During this time I will be relocating my base of operations to Washington, D.C. on a semi-permanent basis.
I decided on this change in coastal alignment for a few reasons, namely to increase my potential for productive personal development and general seriousness, as the inhabitants of our nation's Capitol are known for their drive and ambition, and the city is rife with mid priced chain eateries and Irish pubs that will in no way distract me from my work.
Pastimes and activities for the upcoming months are as follows:
Compile notes and ramblings from past months and prepare for future tramping,
Be a crappy intern at pseudo-governmental organization,
Learn to Lindy hop,
Start dabbling in grad school,
Develop hair brained scheme for the procurement of small green pieces of paper to pay for all of the above.
This is a tall order, but I am optimistic. I will also keep writing periodically in this locale, addressing more travel and history topics, as well as taking some local trips and riding the DC Metro to keep my rail transit instincts honed. So please, no one panic that I will go AWOL and leave you with no other recourse than to read the writing of legitimate, trained journalists*.
I have two last pieces of important information before I sign off for this post. The first is that I partook in a Myers Briggs personality indicator test and found that I have the exact same personality profile as my hero, Mark Twain**. The second is that the story of my crossing the US with my father was published on indie travel site, Boots 'N All! Though for some reason they used other people's pictures and not my glorious photographic masterpieces.

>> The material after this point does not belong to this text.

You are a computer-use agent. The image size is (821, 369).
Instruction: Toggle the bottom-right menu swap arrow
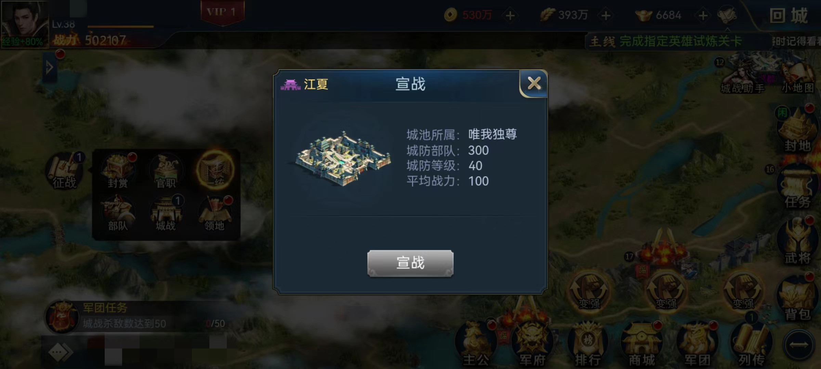point(798,345)
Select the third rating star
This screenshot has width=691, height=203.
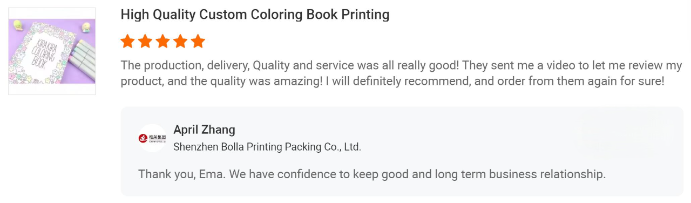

(How could you not want to share this with the world?)
Next post, by fan request: Ways to save money to travel, and spread that money as far as it will go once you are on the road.
**I am currently reading his fifth and last travelogue, Following the Equator, in which he compares the railways of various countries the world over and says the following of New Zealand's railroad: "Where there is comfort, and no need for hurry, speed is of no value- at least to me; and nothing that goes on wheels can be more comfortable, more satisfactory, than the New Zealand trains... When you add the constant presence of charming scenery, and the nearly constant absence of dust- well, if one is not satisfied then, he ought to get out and walk." We are obviously soul mates.